(Word and element location data)
★ ★ ★ ★ ★ ★ ★

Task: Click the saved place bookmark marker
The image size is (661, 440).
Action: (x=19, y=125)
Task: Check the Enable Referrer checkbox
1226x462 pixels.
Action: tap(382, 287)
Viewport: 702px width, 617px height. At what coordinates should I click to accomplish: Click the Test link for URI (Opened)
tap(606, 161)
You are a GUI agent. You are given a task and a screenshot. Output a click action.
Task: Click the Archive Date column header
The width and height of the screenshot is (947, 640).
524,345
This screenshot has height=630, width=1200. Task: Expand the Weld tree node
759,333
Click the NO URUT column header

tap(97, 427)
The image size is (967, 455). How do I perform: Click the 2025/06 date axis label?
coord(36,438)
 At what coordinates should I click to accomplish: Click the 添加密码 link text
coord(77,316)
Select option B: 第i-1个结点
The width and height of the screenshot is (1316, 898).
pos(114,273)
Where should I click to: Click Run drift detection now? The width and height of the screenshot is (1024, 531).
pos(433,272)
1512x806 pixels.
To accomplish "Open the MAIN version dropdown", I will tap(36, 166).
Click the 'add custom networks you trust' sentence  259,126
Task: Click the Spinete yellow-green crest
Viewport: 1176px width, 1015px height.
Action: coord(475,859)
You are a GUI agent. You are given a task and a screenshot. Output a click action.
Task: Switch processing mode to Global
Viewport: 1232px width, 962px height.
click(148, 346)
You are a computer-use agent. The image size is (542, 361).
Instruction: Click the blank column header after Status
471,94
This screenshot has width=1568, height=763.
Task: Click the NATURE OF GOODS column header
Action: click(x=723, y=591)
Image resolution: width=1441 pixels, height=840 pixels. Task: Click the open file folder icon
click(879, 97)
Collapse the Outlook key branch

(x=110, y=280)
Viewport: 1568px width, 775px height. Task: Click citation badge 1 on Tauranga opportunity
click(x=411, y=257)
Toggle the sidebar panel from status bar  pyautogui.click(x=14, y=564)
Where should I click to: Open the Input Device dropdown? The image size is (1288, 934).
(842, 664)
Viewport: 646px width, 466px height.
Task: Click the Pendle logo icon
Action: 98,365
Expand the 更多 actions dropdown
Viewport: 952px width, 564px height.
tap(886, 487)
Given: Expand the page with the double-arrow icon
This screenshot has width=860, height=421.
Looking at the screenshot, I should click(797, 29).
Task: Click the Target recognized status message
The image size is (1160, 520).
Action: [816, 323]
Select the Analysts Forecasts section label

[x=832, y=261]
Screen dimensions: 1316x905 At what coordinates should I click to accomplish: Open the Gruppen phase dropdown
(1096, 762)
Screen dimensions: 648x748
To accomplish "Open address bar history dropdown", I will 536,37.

★ ★ ★ ★ ★ ★ ★

● TASK INSTRUCTIONS: Please format every line of the items above as a JSON list of strings, one string per line, with blank lines left out.

● CORRECT RESULT:
[
  "Task: Click the saved place bookmark marker",
  "The image size is (661, 440).",
  "Action: (x=19, y=125)",
  "Task: Check the Enable Referrer checkbox",
  "1226x462 pixels.",
  "Action: tap(382, 287)",
  "Viewport: 702px width, 617px height. At what coordinates should I click to accomplish: Click the Test link for URI (Opened)",
  "tap(606, 161)",
  "You are a GUI agent. You are given a task and a screenshot. Output a click action.",
  "Task: Click the Archive Date column header",
  "The width and height of the screenshot is (947, 640).",
  "524,345",
  "This screenshot has height=630, width=1200. Task: Expand the Weld tree node",
  "759,333",
  "Click the NO URUT column header",
  "tap(97, 427)",
  "The image size is (967, 455). How do I perform: Click the 2025/06 date axis label?",
  "coord(36,438)",
  " At what coordinates should I click to accomplish: Click the 添加密码 link text",
  "coord(77,316)",
  "Select option B: 第i-1个结点",
  "The width and height of the screenshot is (1316, 898).",
  "pos(114,273)",
  "Where should I click to: Click Run drift detection now? The width and height of the screenshot is (1024, 531).",
  "pos(433,272)",
  "1512x806 pixels.",
  "To accomplish \"Open the MAIN version dropdown\", I will tap(36, 166).",
  "Click the 'add custom networks you trust' sentence  259,126",
  "Task: Click the Spinete yellow-green crest",
  "Viewport: 1176px width, 1015px height.",
  "Action: coord(475,859)",
  "You are a GUI agent. You are given a task and a screenshot. Output a click action.",
  "Task: Switch processing mode to Global",
  "Viewport: 1232px width, 962px height.",
  "click(148, 346)",
  "You are a computer-use agent. The image size is (542, 361).",
  "Instruction: Click the blank column header after Status",
  "471,94",
  "This screenshot has width=1568, height=763.",
  "Task: Click the NATURE OF GOODS column header",
  "Action: click(x=723, y=591)",
  "Image resolution: width=1441 pixels, height=840 pixels. Task: Click the open file folder icon",
  "click(879, 97)",
  "Collapse the Outlook key branch",
  "(x=110, y=280)",
  "Viewport: 1568px width, 775px height. Task: Click citation badge 1 on Tauranga opportunity",
  "click(x=411, y=257)",
  "Toggle the sidebar panel from status bar  pyautogui.click(x=14, y=564)",
  "Where should I click to: Open the Input Device dropdown? The image size is (1288, 934).",
  "(842, 664)",
  "Viewport: 646px width, 466px height.",
  "Task: Click the Pendle logo icon",
  "Action: 98,365",
  "Expand the 更多 actions dropdown",
  "Viewport: 952px width, 564px height.",
  "tap(886, 487)",
  "Given: Expand the page with the double-arrow icon",
  "This screenshot has width=860, height=421.",
  "Looking at the screenshot, I should click(797, 29).",
  "Task: Click the Target recognized status message",
  "The image size is (1160, 520).",
  "Action: [816, 323]",
  "Select the Analysts Forecasts section label",
  "[x=832, y=261]",
  "Screen dimensions: 1316x905 At what coordinates should I click to accomplish: Open the Gruppen phase dropdown",
  "(1096, 762)",
  "Screen dimensions: 648x748",
  "To accomplish \"Open address bar history dropdown\", I will 536,37."
]